Data extract section start

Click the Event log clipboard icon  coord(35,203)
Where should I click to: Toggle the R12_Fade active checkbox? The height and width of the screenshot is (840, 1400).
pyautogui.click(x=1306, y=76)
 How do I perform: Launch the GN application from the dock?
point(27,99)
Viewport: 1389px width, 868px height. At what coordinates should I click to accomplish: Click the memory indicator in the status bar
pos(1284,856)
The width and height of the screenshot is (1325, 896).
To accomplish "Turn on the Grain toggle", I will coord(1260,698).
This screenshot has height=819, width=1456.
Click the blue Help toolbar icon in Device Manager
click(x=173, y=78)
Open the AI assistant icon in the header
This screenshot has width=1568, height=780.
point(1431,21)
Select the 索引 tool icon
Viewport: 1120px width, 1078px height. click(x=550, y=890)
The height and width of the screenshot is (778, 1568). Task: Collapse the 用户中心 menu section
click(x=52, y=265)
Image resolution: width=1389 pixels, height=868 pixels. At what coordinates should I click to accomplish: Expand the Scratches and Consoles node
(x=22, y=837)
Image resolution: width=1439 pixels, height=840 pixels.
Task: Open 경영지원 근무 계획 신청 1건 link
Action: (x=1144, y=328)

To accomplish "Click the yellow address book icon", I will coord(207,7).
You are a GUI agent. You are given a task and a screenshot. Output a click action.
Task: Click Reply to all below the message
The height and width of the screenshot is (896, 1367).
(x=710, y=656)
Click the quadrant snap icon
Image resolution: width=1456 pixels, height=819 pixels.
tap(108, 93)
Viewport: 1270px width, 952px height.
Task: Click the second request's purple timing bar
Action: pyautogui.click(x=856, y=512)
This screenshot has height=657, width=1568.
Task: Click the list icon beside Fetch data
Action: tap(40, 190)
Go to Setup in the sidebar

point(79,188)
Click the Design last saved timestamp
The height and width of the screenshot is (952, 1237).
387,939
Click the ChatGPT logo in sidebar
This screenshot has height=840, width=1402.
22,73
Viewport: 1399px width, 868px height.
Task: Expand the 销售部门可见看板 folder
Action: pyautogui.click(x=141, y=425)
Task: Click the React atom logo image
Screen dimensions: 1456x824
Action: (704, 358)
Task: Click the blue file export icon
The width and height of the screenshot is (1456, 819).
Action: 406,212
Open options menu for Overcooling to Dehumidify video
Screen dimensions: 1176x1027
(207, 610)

Data extract section end

» **Exercise aim**: Write down, word for word, the lines above from the one containing "The height and width of the screenshot is (778, 1568)." through the one containing "Click the quadrant snap icon", both ends included.

» **Solution for this task**:
The height and width of the screenshot is (778, 1568). Task: Collapse the 用户中心 menu section
click(x=52, y=265)
Image resolution: width=1389 pixels, height=868 pixels. At what coordinates should I click to accomplish: Expand the Scratches and Consoles node
(x=22, y=837)
Image resolution: width=1439 pixels, height=840 pixels.
Task: Open 경영지원 근무 계획 신청 1건 link
Action: (x=1144, y=328)

To accomplish "Click the yellow address book icon", I will coord(207,7).
You are a GUI agent. You are given a task and a screenshot. Output a click action.
Task: Click Reply to all below the message
The height and width of the screenshot is (896, 1367).
(x=710, y=656)
Click the quadrant snap icon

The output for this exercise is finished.